Document and screenshot pointing entries
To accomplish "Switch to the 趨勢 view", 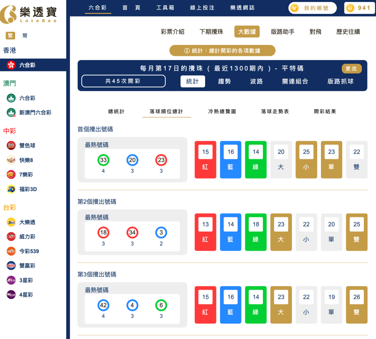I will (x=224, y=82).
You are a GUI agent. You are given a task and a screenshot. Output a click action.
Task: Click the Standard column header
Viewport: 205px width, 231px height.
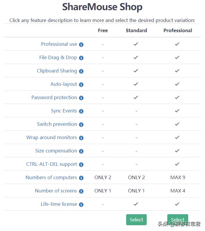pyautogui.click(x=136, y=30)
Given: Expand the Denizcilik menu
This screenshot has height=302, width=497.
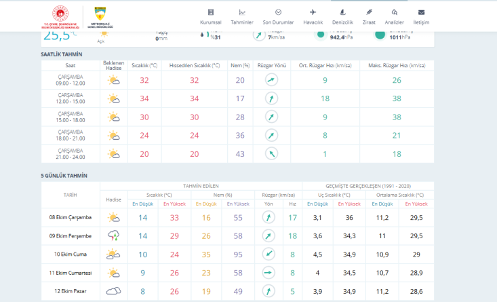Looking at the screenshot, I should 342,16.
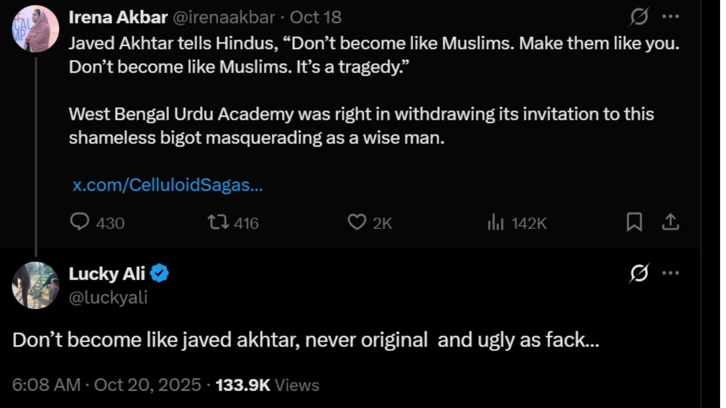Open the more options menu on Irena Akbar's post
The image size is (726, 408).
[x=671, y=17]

## REQUIRED TASK:
Repeat the entries word for word, beginning at the line containing "You are a GUI" and continuing through to the end of the entries, and leave out the pictures.

## WRITTEN RESPONSE:
You are a GUI agent. You are given a task and a screenshot. Output a click action.
Task: Click the Standard column header
Viewport: 205px width, 231px height.
pyautogui.click(x=136, y=30)
Given: Expand the Denizcilik menu
This screenshot has height=302, width=497.
Looking at the screenshot, I should 342,16.
Open the more options menu on Irena Akbar's post
The image size is (726, 408).
[x=671, y=17]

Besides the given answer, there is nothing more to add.